Malheureusement, on n'écoute guère les économistes. Je viens de parler des briseurs de machines. Malgré les démonstrations et les conseils des économistes, on a vu bien souvent les ouvriers, égarés par des meneurs inintelligents ou pervers, briser les machines nouvelles. En Angleterre, les briseurs de machines avaient acquis, il y a trente ans, une puissance formidable. Ils s'on allaient de ville en ville, de district en district, accomplissant leur oeuvre de destruction forcenée. Un instant on put croire que les progrès de l'industrie, que le développement de la civilisation seraient arrêtés par ces nouveaux barbares.

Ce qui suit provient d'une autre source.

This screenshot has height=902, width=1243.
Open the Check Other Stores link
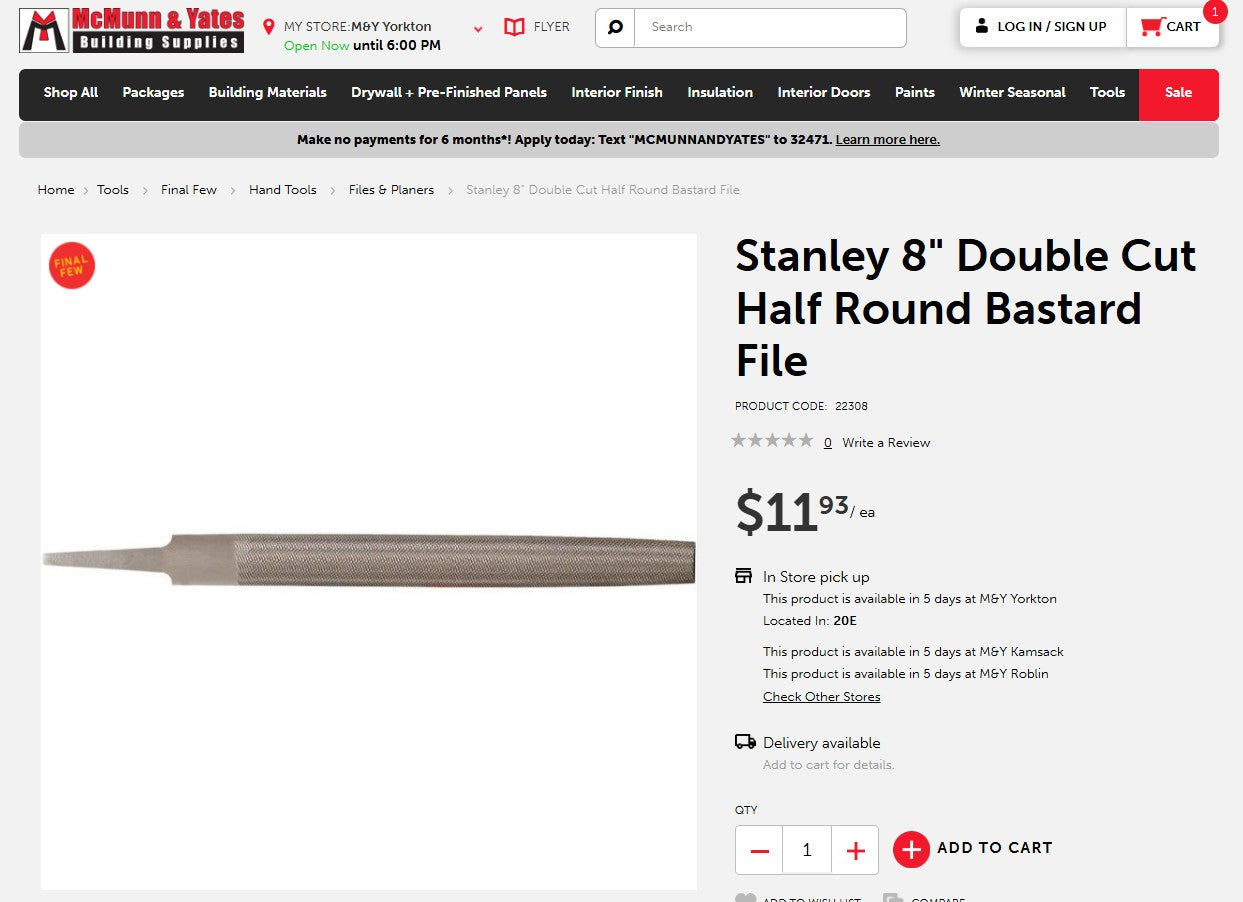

Mais enfin, les intérêts prirent l'alarme, les [152] forces de la civilisation furent opposées à ce débordement de la barbarie, et les briseurs de machines furent vaincus. Eh bien, les briseurs de machines de la politique auront beau faire, ils auront beau étendre leur oeuvre de destruction et s'en glorifier, ils finiront, quoi qu'ils fassent, par avoir le dessous, car leur système a vieilli, leurs mécaniques sont usées, la civilisation n'en veut plus. La civilisation repousse le despotisme comme elle repousse les révolutions.

Endnotes

4 Ceci était écrit avant la présentation du nouveau projet de loi sur la presse.

5 (c) ??? [no footnote]

6 Vie de Napoléon , t. VIII, p. 180.